Einzelne Songs hervorzuheben würde der großen Klasse dessen nicht gerecht werden, was da auf der Bühne geboten wurde. Wenn sich da aber etwa nach der Pause aus einem scheinbar belanglosen Solo-Geplänkel am Bass heraus, nach und nach einer jener altbekannten Jazz-Gassenhauer entwickelte, „St. James‘ Infirmary“, die man dann jedoch nur an der immer wieder lediglich rudimentär angedeuteten Melodie erkannte, während die Musiker sich in ihren Soli kurzzeitig verloren, nur um dann direkt wieder zueinander zu finden, dann wurde einem klar, dass hier schlicht und ergreifend grandiose Techniker und leidenschaftliche Kreativköpfe miteinander musizierten.

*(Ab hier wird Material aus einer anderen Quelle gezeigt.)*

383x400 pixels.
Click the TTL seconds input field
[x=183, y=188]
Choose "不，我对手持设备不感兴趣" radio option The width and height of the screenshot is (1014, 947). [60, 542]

Bei aller Virtuosität, bei aller Klasse und bei aller – versteckten und offenen – Leidenschaft, die die fünf Musiker an den Tag legten, war es ein Abend, der insgesamt dem Titel des vorgestellten Albums gerecht wurde.

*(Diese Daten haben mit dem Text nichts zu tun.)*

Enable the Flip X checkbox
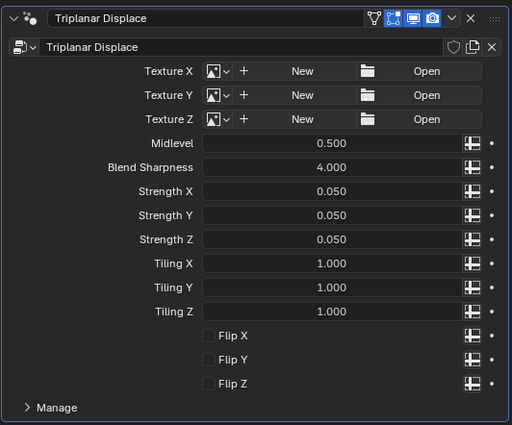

Im positiven Sinne relaxed, ohne Hektik, Stress oder übertriebene Selbstdarstellung musizierte das Quintett sich durch einen abwechslungsreichen Set, der nach rund zwei Stunden mit einer ebenfalls sozusagen verschnafften Version der quirligsten Liebeserklärung des großen Ray Charles, „Halleluja I Love Her So“, ihr vorläufiges Ende nahm. Ein idealer Rausschmeißer, eigentlich. Aber natürlich ließ das Publikum die Musiker nicht ohne Zugaben an den Zapfhahn gehen. Ehe es also auch für die Band hieß: „Relaxin‘ In Wipperfürth“, spielten die Wasserfuhrs zusammen mit Brinkmann noch einen Song als Trio. „Knot In The Belly“ entließ das Publikum dann wahrhaft entspannt in die Nacht. Oder an den Tresen. Auf jeden Fall aber glücklich.